STATED PROBLEM
Convert everything in the data from the line containing "Click the envelope icon for 订单评价管理" down to the end of the data, both ends included, into a numbered list, leaving out blank lines and omitting the pictures.

INFORMATION GIVEN
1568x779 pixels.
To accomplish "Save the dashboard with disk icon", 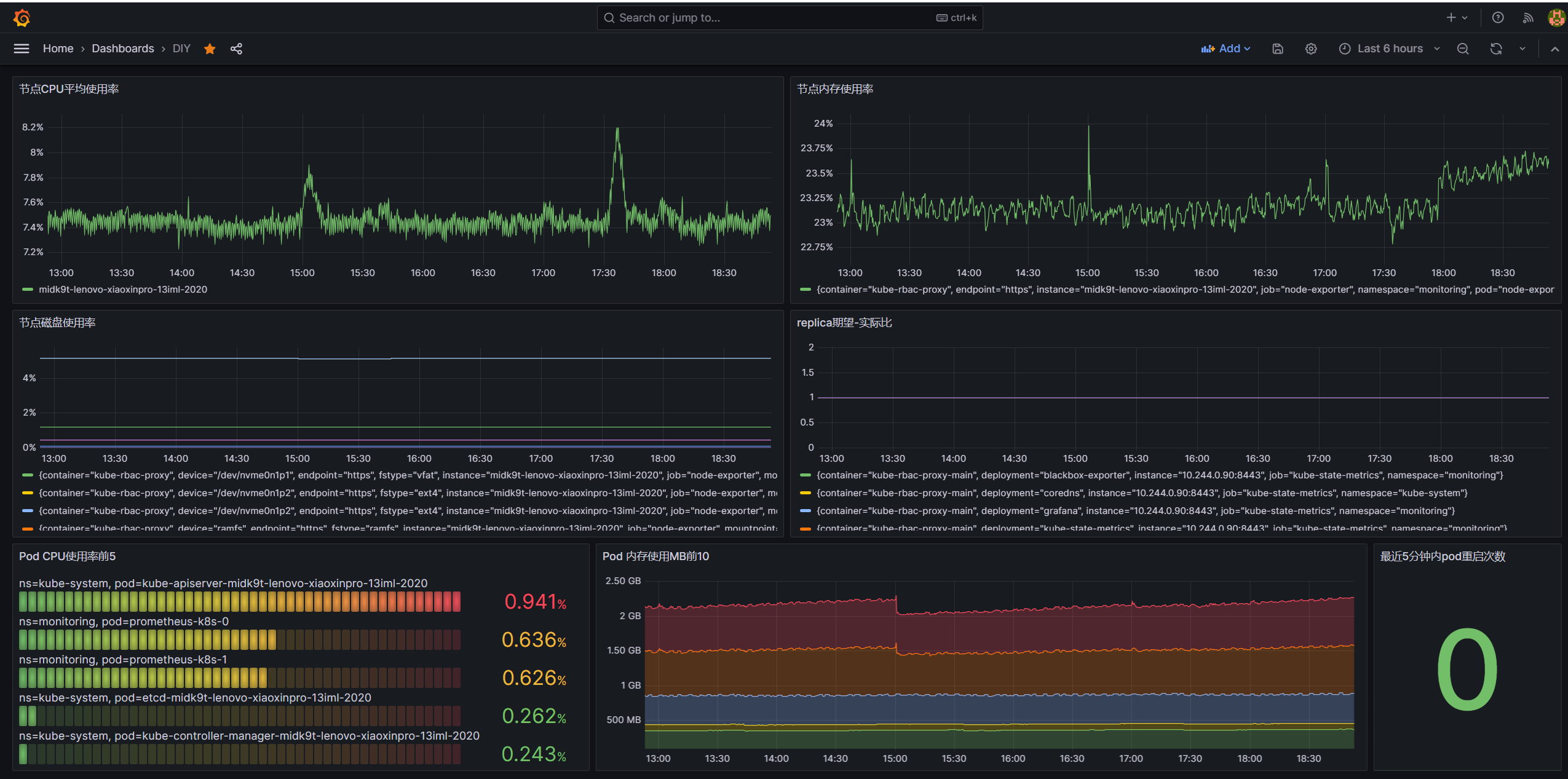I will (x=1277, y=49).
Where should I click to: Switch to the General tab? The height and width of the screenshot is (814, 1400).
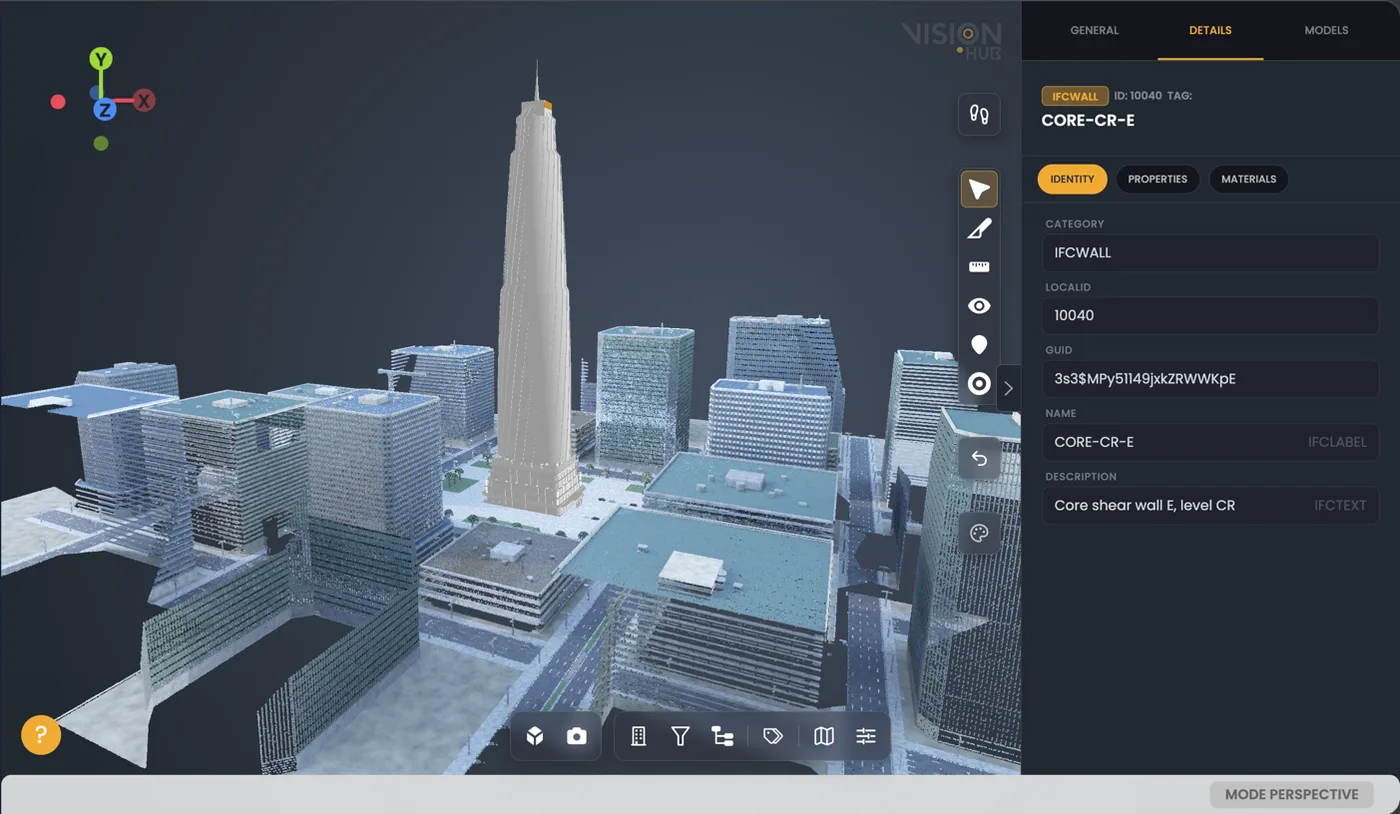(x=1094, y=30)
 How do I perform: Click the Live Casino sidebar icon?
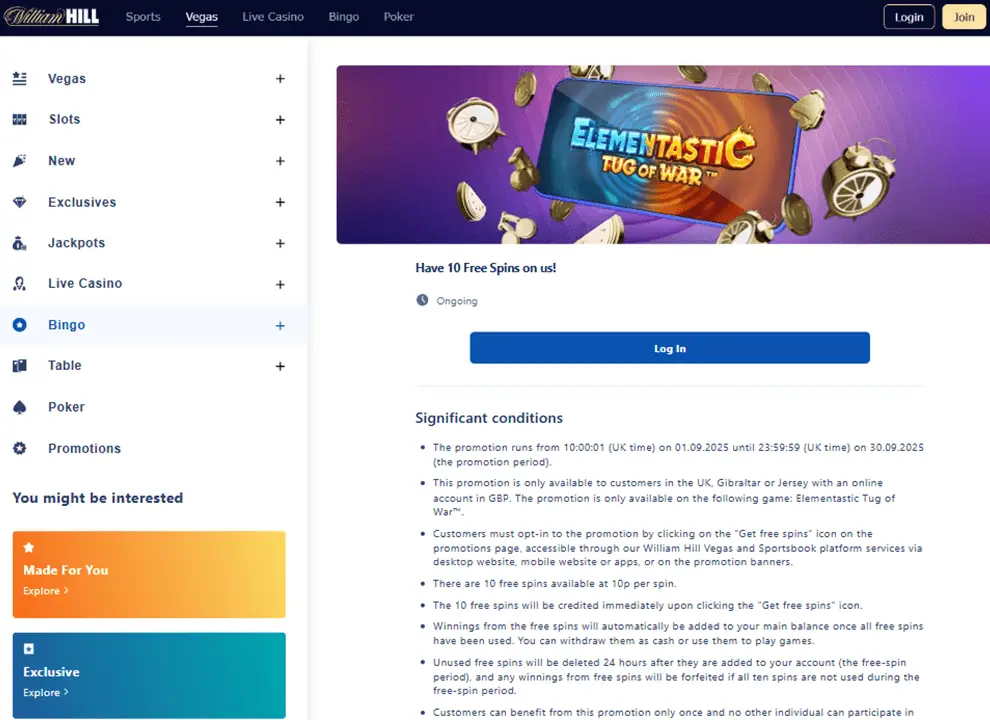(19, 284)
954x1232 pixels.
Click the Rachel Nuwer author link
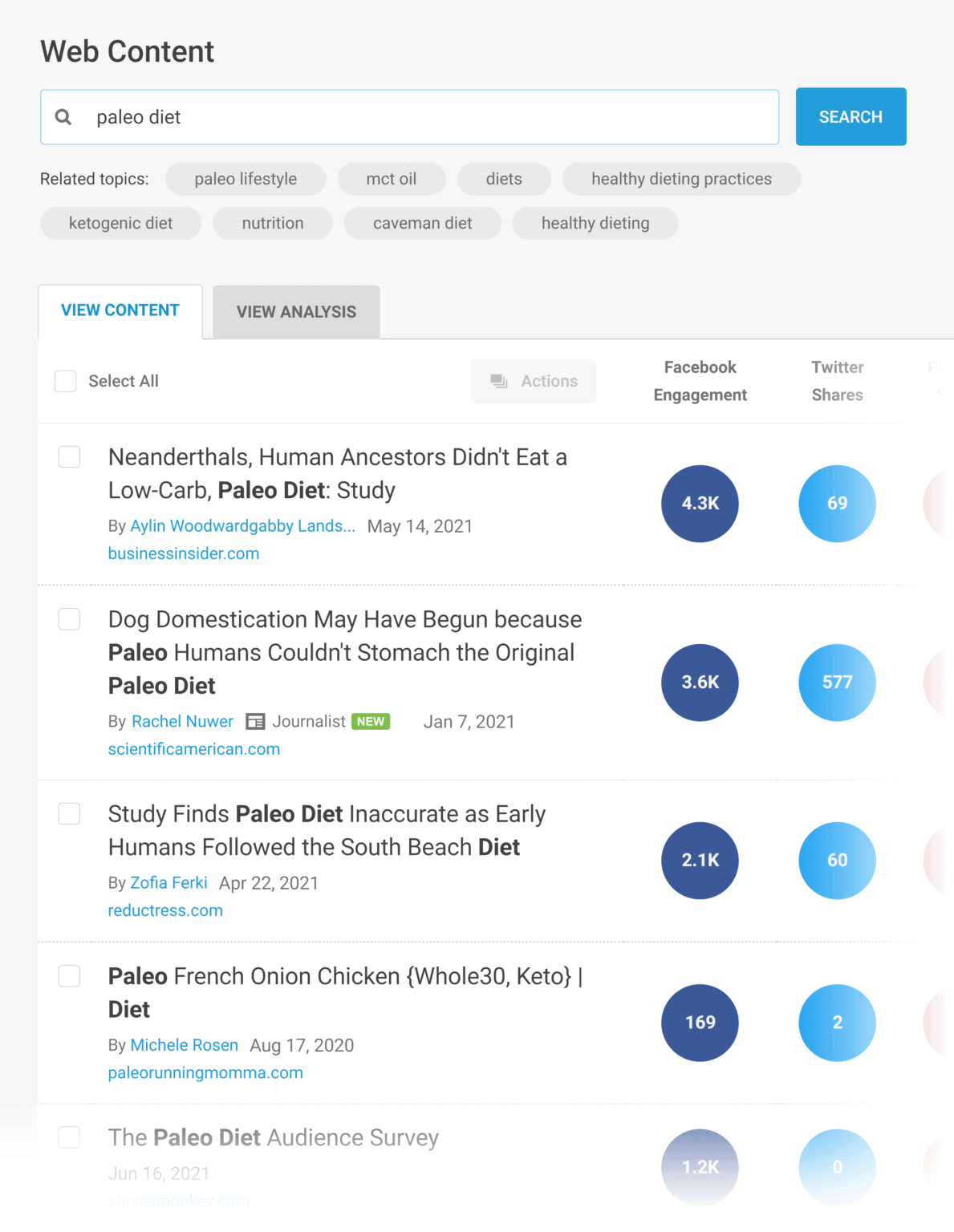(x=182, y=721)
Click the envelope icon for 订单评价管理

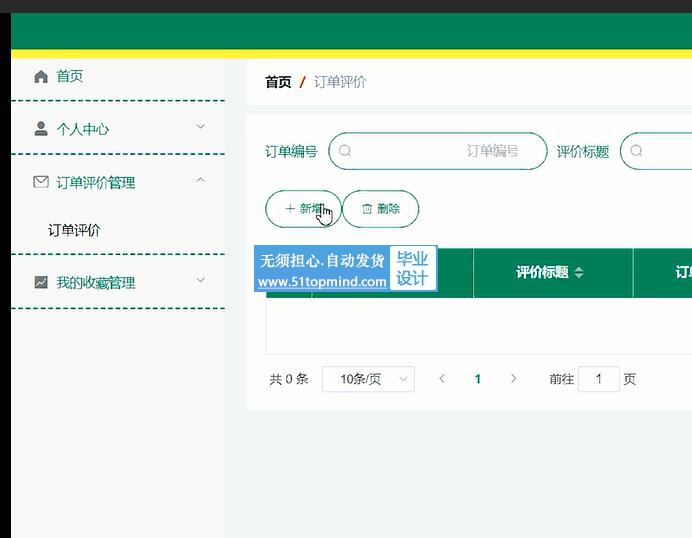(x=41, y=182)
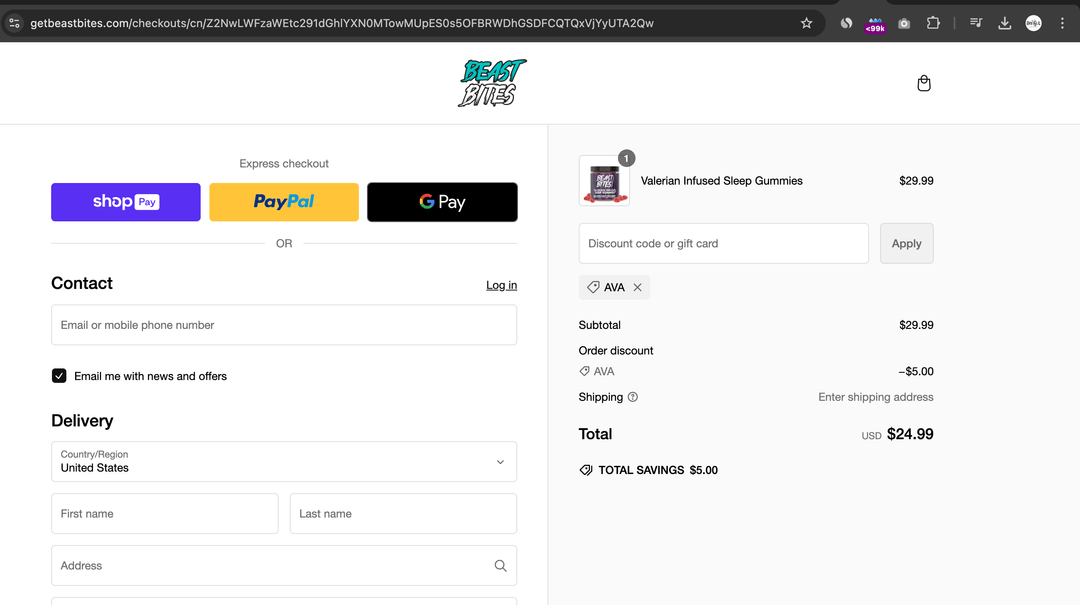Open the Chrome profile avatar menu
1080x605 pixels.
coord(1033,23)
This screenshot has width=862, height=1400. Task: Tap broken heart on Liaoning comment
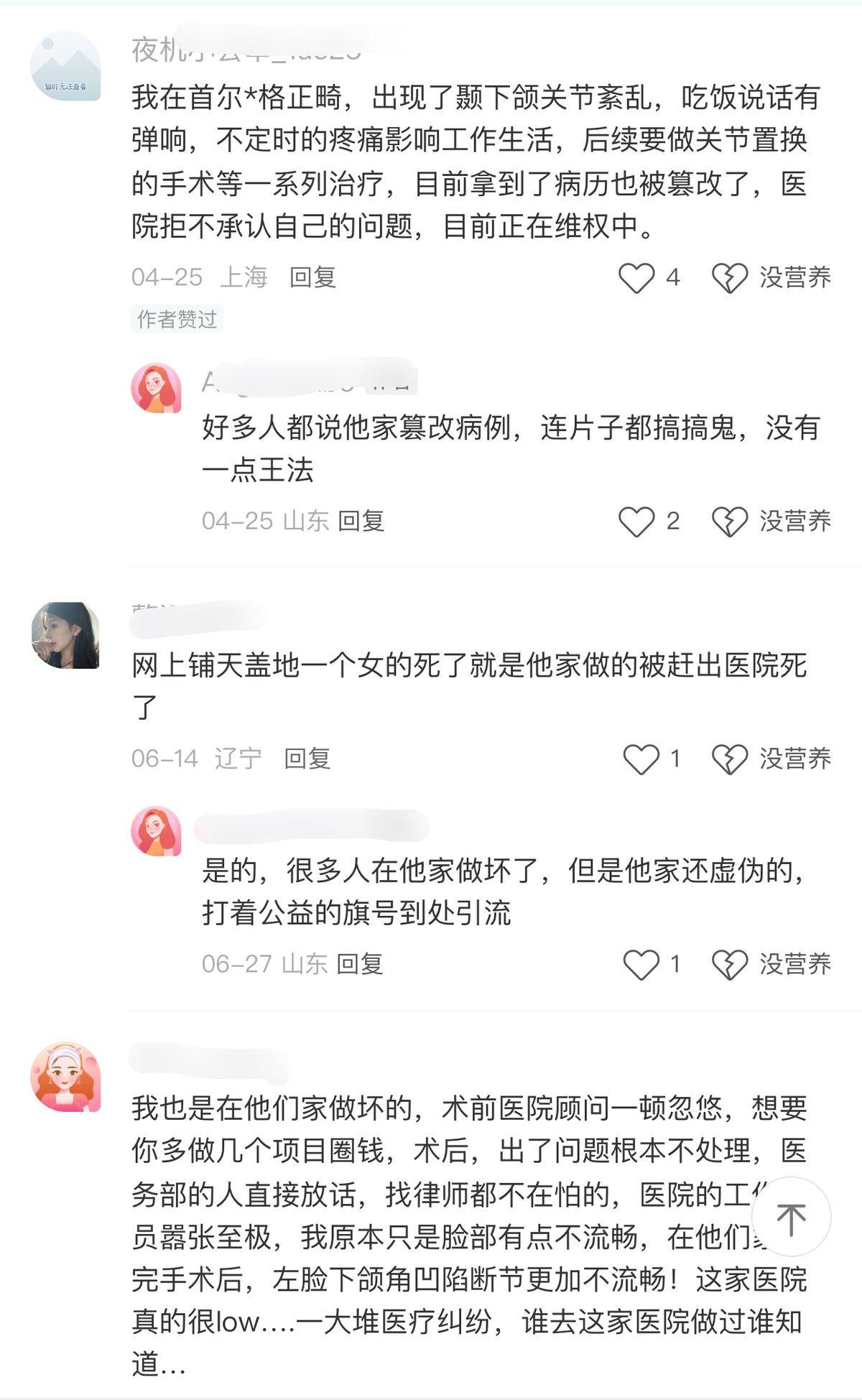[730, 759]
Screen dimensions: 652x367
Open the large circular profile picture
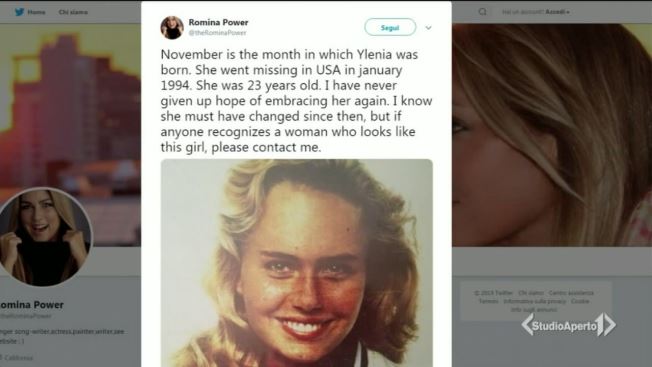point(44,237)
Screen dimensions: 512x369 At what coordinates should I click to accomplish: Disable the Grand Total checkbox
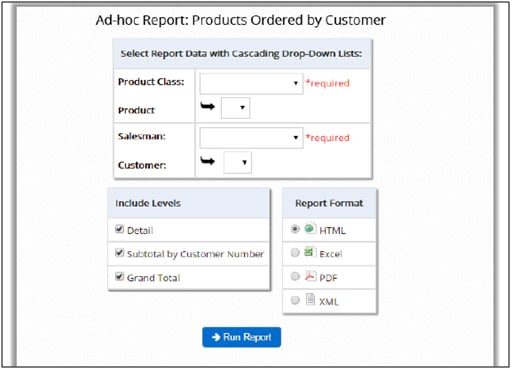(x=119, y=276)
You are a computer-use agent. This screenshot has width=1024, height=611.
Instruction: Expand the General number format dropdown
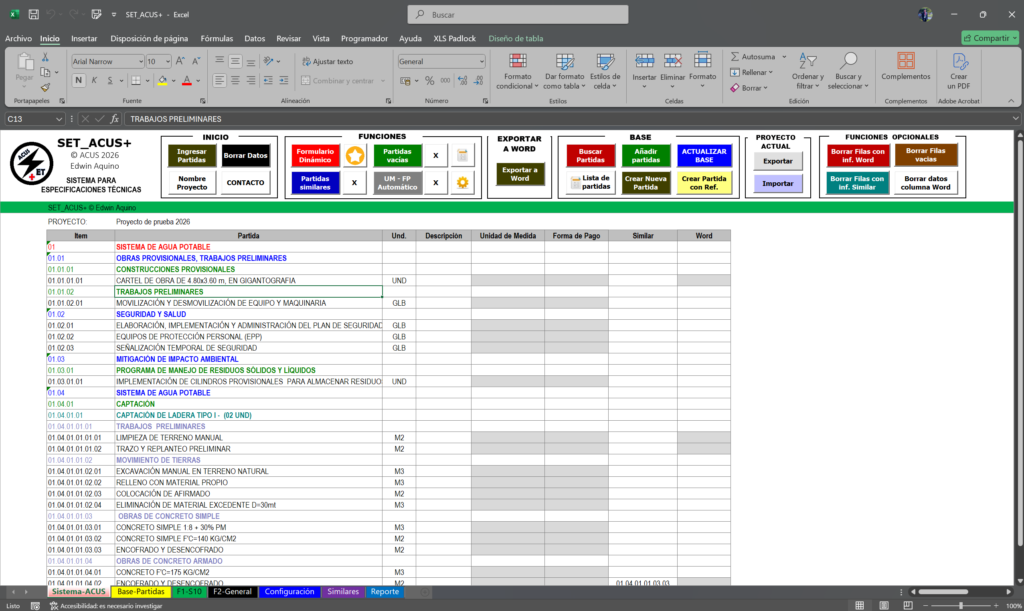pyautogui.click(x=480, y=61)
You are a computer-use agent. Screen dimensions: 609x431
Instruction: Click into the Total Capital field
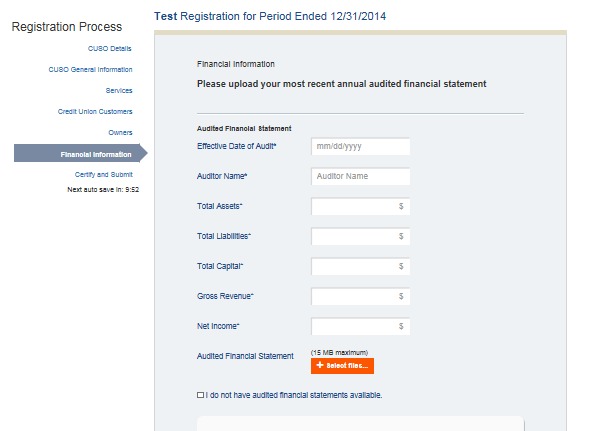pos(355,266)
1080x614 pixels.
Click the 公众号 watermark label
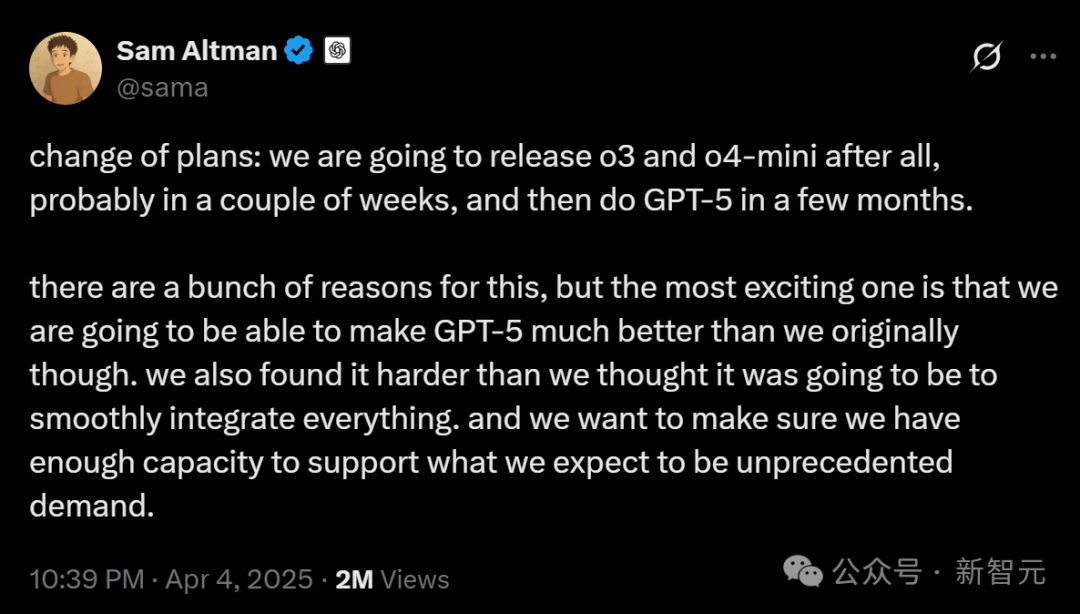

COMPLETED TASK
1. Click the envelope icon for 订单评价管理
2. (x=41, y=182)
3. Open the Chrome profile avatar menu
4. 1080x605 pixels.
5. coord(1033,23)
6. This screenshot has width=862, height=1400. Task: Tap broken heart on Liaoning comment
7. [730, 759]
8. Screen dimensions: 652x367
9. Open the large circular profile picture
10. point(44,237)
11. Screen dimensions: 512x369 At what coordinates should I click to accomplish: Disable the Grand Total checkbox
12. (x=119, y=276)
13. You are a computer-use agent. This screenshot has width=1024, height=611.
14. Instruction: Expand the General number format dropdown
15. pyautogui.click(x=480, y=61)
16. You are a computer-use agent. Screen dimensions: 609x431
17. Instruction: Click into the Total Capital field
18. pos(355,266)
19. 1080x614 pixels.
20. Click the 公众号 watermark label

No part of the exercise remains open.